** PROBLEM TO WORK ON **
Look at the entries below and reproduce them exactly.

** Records from a data collection **
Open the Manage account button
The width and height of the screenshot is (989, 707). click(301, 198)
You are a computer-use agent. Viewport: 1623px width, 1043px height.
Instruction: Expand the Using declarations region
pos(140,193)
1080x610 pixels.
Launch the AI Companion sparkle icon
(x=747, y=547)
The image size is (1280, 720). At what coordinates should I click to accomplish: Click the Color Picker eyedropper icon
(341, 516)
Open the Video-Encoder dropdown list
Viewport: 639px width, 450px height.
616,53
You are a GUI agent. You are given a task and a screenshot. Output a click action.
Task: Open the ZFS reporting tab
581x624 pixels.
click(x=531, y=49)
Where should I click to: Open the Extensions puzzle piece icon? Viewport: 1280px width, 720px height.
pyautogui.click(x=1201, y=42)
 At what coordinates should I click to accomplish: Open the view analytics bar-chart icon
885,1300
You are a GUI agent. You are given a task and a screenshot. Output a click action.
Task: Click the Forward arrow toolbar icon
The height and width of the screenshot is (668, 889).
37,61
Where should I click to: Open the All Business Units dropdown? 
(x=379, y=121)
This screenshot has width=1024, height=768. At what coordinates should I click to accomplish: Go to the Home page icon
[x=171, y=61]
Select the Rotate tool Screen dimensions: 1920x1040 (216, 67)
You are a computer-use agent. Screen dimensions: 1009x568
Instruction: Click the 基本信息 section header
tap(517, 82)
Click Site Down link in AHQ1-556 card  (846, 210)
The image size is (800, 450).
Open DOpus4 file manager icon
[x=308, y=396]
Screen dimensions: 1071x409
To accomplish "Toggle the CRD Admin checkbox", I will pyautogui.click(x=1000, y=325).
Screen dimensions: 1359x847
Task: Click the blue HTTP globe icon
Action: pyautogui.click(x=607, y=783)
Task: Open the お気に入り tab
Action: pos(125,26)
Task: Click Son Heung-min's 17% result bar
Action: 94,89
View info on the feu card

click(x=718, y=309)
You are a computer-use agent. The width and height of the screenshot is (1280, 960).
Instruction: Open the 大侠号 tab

** WRITTEN RESPONSE **
Open the Manage account button
The width and height of the screenshot is (989, 707). click(301, 198)
You are a computer-use agent. Viewport: 1623px width, 1043px height.
Instruction: Expand the Using declarations region
pos(140,193)
1080x610 pixels.
Launch the AI Companion sparkle icon
(x=747, y=547)
The image size is (1280, 720). At what coordinates should I click to accomplish: Click the Color Picker eyedropper icon
(341, 516)
Open the Video-Encoder dropdown list
Viewport: 639px width, 450px height.
616,53
You are a GUI agent. You are given a task and a screenshot. Output a click action.
Task: Open the ZFS reporting tab
581x624 pixels.
click(x=531, y=49)
Where should I click to: Open the Extensions puzzle piece icon? Viewport: 1280px width, 720px height.
pyautogui.click(x=1201, y=42)
 At what coordinates should I click to accomplish: Open the view analytics bar-chart icon
885,1300
You are a GUI agent. You are given a task and a screenshot. Output a click action.
Task: Click the Forward arrow toolbar icon
The height and width of the screenshot is (668, 889).
37,61
Where should I click to: Open the All Business Units dropdown? 
(x=379, y=121)
This screenshot has width=1024, height=768. At what coordinates should I click to accomplish: Go to the Home page icon
[x=171, y=61]
Select the Rotate tool Screen dimensions: 1920x1040 (216, 67)
You are a computer-use agent. Screen dimensions: 1009x568
Instruction: Click the 基本信息 section header
tap(517, 82)
Click Site Down link in AHQ1-556 card  (846, 210)
The image size is (800, 450).
Open DOpus4 file manager icon
[x=308, y=396]
Screen dimensions: 1071x409
To accomplish "Toggle the CRD Admin checkbox", I will pyautogui.click(x=1000, y=325).
Screen dimensions: 1359x847
Task: Click the blue HTTP globe icon
Action: pyautogui.click(x=607, y=783)
Task: Open the お気に入り tab
Action: pos(125,26)
Task: Click Son Heung-min's 17% result bar
Action: 94,89
View info on the feu card

click(x=718, y=309)
You are a computer-use agent. The width and height of the screenshot is (1280, 960).
Instruction: Open the 大侠号 tab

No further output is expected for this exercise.